Discurso durante a 125ª Sessão Não Deliberativa, no Senado Federal

Aumento do desemprego no País. Análise da reforma tributária proposta pelo governo Lula.

Autor
Alvaro Dias (PSDB - Partido da Social Democracia Brasileira/PR)
Nome completo: Alvaro Fernandes Dias
Casa
Senado Federal
Tipo
Discurso
Resumo por assunto
GOVERNO FEDERAL, ATUAÇÃO. REFORMA TRIBUTARIA.:
  • Aumento do desemprego no País. Análise da reforma tributária proposta pelo governo Lula.
Publicação
Publicação no DSF de 20/09/2003 - Página 28451
Assunto
Outros > GOVERNO FEDERAL, ATUAÇÃO. REFORMA TRIBUTARIA.
Indexação
  • CRITICA, GOVERNO FEDERAL, PREFERENCIA, REMESSA, VERBA, PAIS ESTRANGEIRO, CUBA, AUSENCIA, PAGAMENTO, BENEFICIARIO, ANISTIA, MILITAR, SOLUÇÃO, PROBLEMA, DESEMPREGO, BRASIL.
  • COMENTARIO, PROPOSTA, REFORMULAÇÃO, PREVIDENCIA SOCIAL, REFORMA TRIBUTARIA, FRUSTRAÇÃO, ELEITOR, INCOERENCIA, IDEOLOGIA, PARTIDO POLITICO, PARTIDO DOS TRABALHADORES (PT), PREJUIZO, TRABALHADOR, PRIORIDADE, ATENDIMENTO, INTERESSE, GOVERNO, AUMENTO, CARGA, TRIBUTOS, DIFICULDADE, CRESCIMENTO ECONOMICO.

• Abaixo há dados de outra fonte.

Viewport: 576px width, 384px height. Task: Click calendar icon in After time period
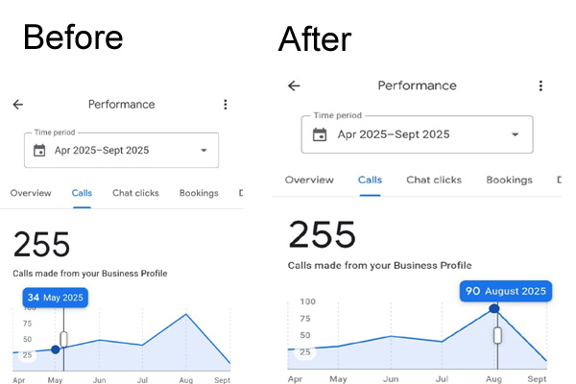[320, 134]
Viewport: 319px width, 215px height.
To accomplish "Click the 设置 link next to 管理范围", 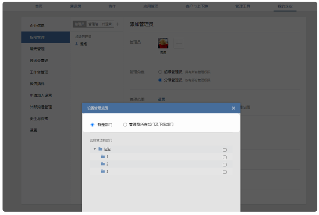I will pos(162,100).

O SR. ALVARO DIAS (PSDB - PR. Pronuncia o seguinte discurso. Sem revisão do orador.) - Sr. Presidente, Srªs e Srs. Senadores, inicialmente, uma cobrança: os anistiados políticos do Brasil, principalmente os militares, estão reclamando o seu pagamento. Fazem um apelo ao Senado Federal para que cobre do Governo o pagamento atrasado e alegam que se o Governo tem dinheiro para emprestar para a Argentina, a Bolívia e o Paraguai, deve tê-lo também para pagar os miseráveis anistiados. E mais: ontem, o Governo brasileiro anunciou a remessa de R$400 milhões ao governo cubano. É evidente que isso provoca na população carente do Brasil, no mínimo, um enorme espanto.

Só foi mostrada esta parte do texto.